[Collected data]
++++++++++

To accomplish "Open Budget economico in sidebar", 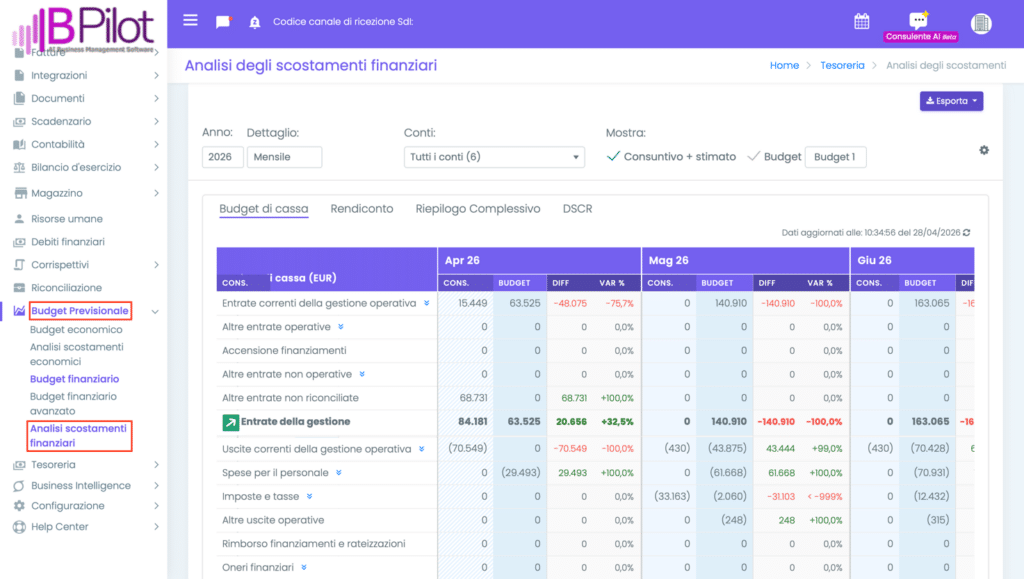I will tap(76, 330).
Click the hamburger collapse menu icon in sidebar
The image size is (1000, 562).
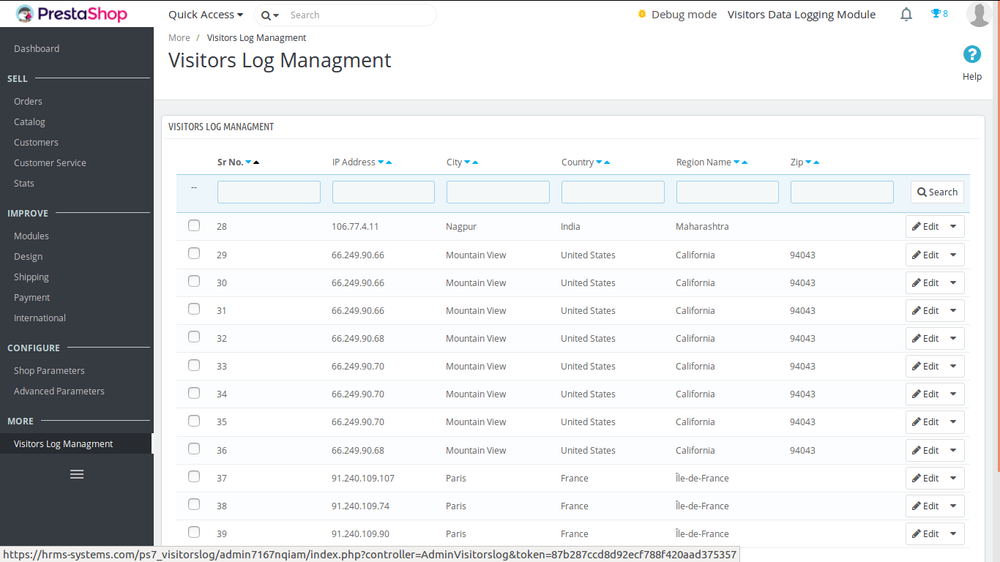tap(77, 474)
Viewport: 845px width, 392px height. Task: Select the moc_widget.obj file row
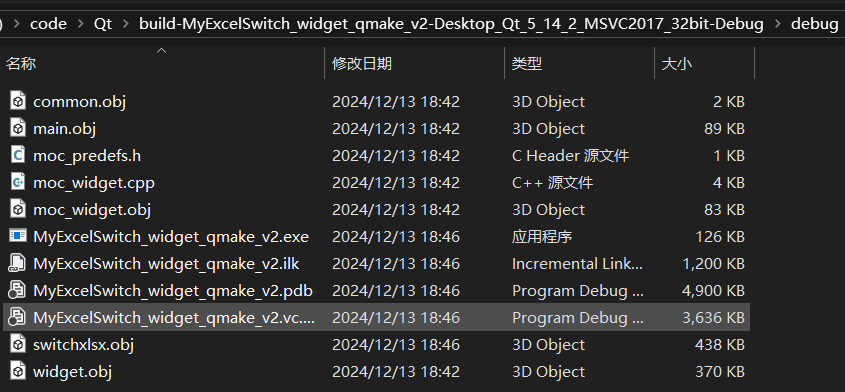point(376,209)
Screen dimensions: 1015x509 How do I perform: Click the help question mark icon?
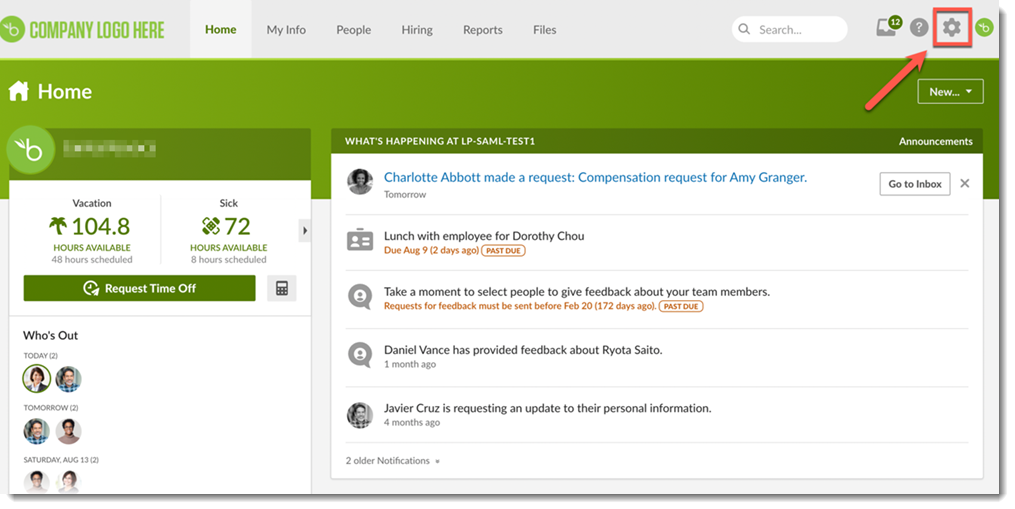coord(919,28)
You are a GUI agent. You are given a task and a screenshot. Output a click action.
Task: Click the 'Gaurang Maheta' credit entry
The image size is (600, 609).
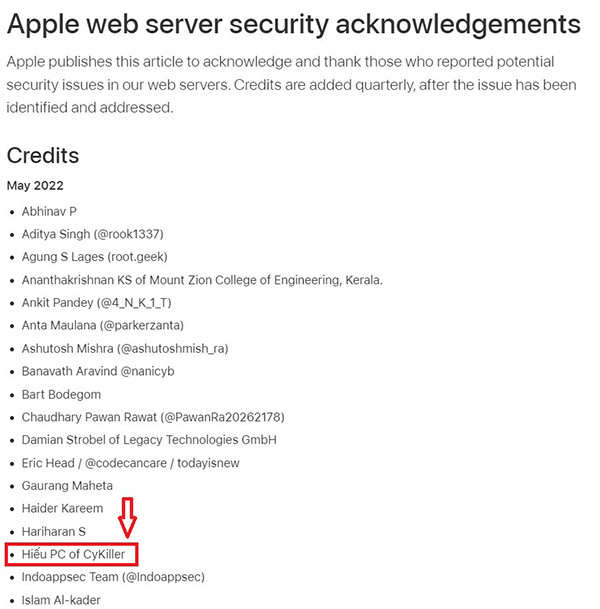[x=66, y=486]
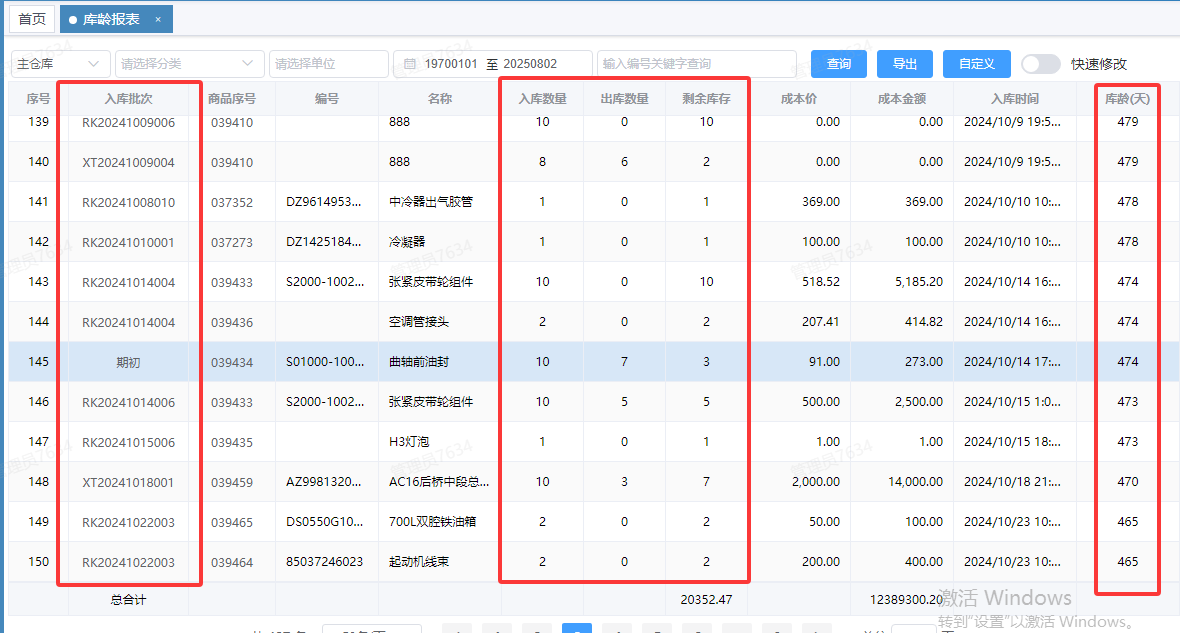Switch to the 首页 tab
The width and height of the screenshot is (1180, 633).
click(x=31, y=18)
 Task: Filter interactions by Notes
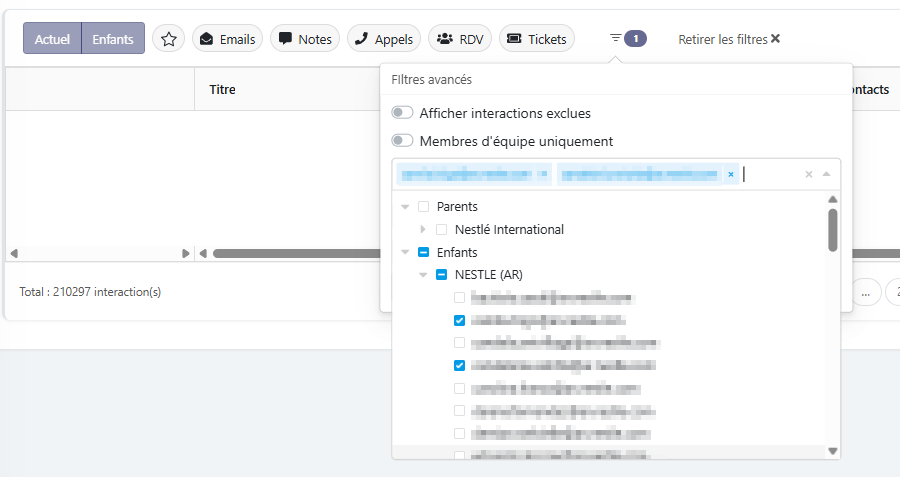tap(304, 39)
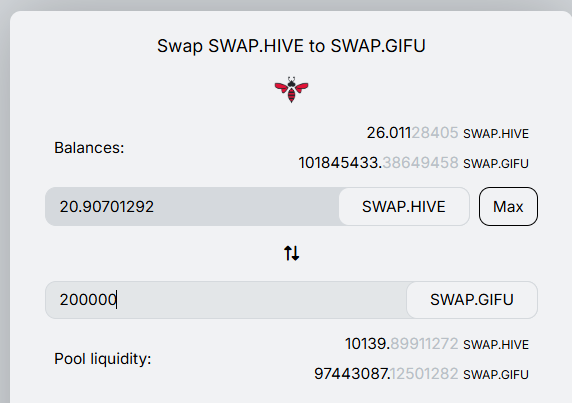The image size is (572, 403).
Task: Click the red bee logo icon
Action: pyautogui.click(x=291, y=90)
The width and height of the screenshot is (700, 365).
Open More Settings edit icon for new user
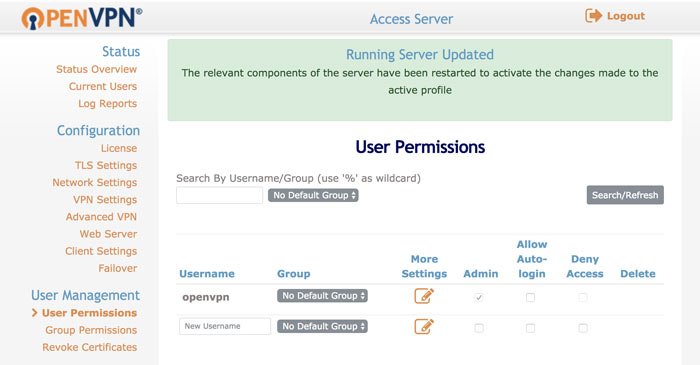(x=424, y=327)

++++++++++

* _WHAT IS REQUIRED_: Beginning with the line that contains "You are a GUI", print exactly every line through the end of the records, both included. Omit the pictures.

* _WRITTEN RESPONSE_:
You are a GUI agent. You are given a task and a screenshot. Output a click action.
Task: Click the 'Gaurang Maheta' credit entry
The image size is (600, 609).
[x=66, y=486]
Switch to the 首页 tab
The width and height of the screenshot is (1180, 633).
click(x=31, y=18)
 Task: Filter interactions by Notes
tap(304, 39)
The image size is (572, 403).
Task: Click the red bee logo icon
Action: pyautogui.click(x=291, y=90)
The width and height of the screenshot is (700, 365).
Open More Settings edit icon for new user
(x=424, y=327)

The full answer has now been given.